# start of Document text

Within this target, the previous government had pledged in 2021 that £3bn would go to projects that “protect and restore nature”. This, in turn, was to include £1.5bn for forest-related projects.
Last year, the Labour government confirmed that it would “continue to honour” these sub-goals, along with the overall £11.6bn target it inherited.
Alongside many other developed countries, however, the UK has announced major cuts to its aid budget in recent years, placing climate-focused spending under pressure.
Nevertheless, Carbon Brief analysis suggests that the country is on track to meet its £11.6bn climate-finance target. This is partly due to accounting changes that have allowed the government to include additional forms of finance in its figures, without committing as much new money.
Government data obtained by Carbon Brief via FOI suggests that the UK is broadly on track to meet its nature-and-forest targets as well.
UK spending on nature-related programmes reached £796.6m in 2024-25, bringing the cumulative total to £2.3bn. This means it would need to spend £684.8m on such projects in 2025-26 to hit the target, as shown in the chart below.

Projects covered by the “nature” target include an initiative tackling water insecurity and pollution in Nepal, support for “climate-smart agriculture” in African countries and a fund aimed at delivering the global target to protect “30% of earth’s land and sea for nature”.
For the forest-finance target, which only covers projects addressing deforestation or forest restoration, spending on relevant projects reached £341.6m in 2024-25. This brings the cumulative figure up to just over £1bn since 2021.
Forest aid would, therefore, need to increase by more than £100m to £466m in 2025-26, in order to meet the £1.5bn goal, as shown in the chart below.

While this is a fairly steep increase, the government’s climate-finance targets were always designed to be backloaded, with more spending planned towards the end of the five-year period.
UK aid spending is set to drop sharply again in 2026-27, beyond the timeframe of current climate-finance goals.
The government has said it will continue to prioritise climate projects, but unpublished analysis of government forecasts by the Center for Global Development (CGD) – shared with Carbon Brief – suggests the departments financing these areas face major cuts.
The Department for Energy Security and Net Zero (DESNZ) and Department for Environment, Food and Rural Affairs (Defra), provided nearly half of all nature finance in 2024-25. They will see their aid spending drop by 59% and 45%, respectively, in 2026-27, which is a steeper drop than the aid budget as a whole, according to the CGD estimates.

# end of Document text
# start of Stored records

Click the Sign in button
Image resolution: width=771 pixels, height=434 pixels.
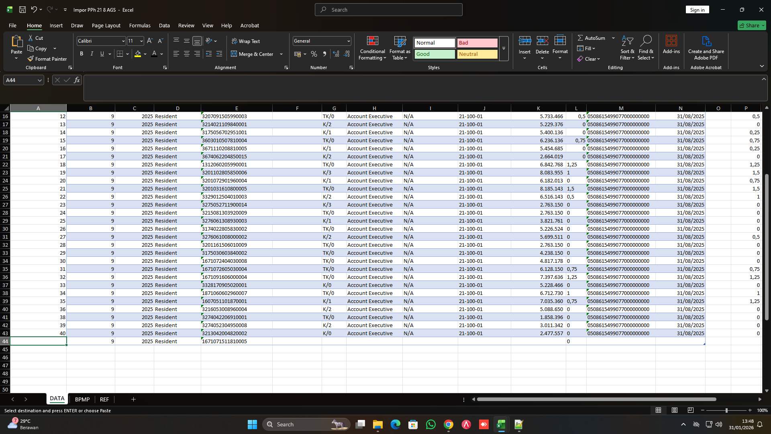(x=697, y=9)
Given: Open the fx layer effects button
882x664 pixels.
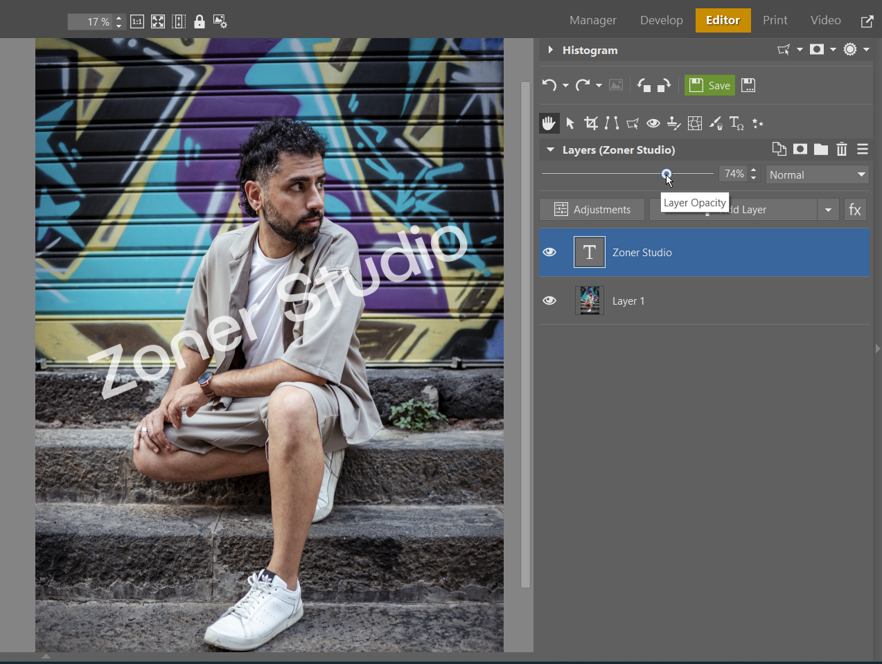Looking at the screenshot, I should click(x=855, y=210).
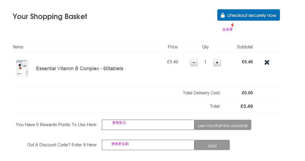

# end of Stored records

Required work:
A. Reproduce word for word the portion of the UK climate-finance text that opens with the words containing "Alongside many other" and closes with "target, as shown in the chart below.".
B. In the UK climate-finance text, by what percentage will DESNZ see its aid spending drop in 2026-27?

Results of the tasks:
A.
Alongside many other developed countries, however, the UK has announced major cuts to its aid budget in recent years, placing climate-focused spending under pressure.
Nevertheless, Carbon Brief analysis suggests that the country is on track to meet its £11.6bn climate-finance target. This is partly due to accounting changes that have allowed the government to include additional forms of finance in its figures, without committing as much new money.
Government data obtained by Carbon Brief via FOI suggests that the UK is broadly on track to meet its nature-and-forest targets as well.
UK spending on nature-related programmes reached £796.6m in 2024-25, bringing the cumulative total to £2.3bn. This means it would need to spend £684.8m on such projects in 2025-26 to hit the target, as shown in the chart below.

B. 59%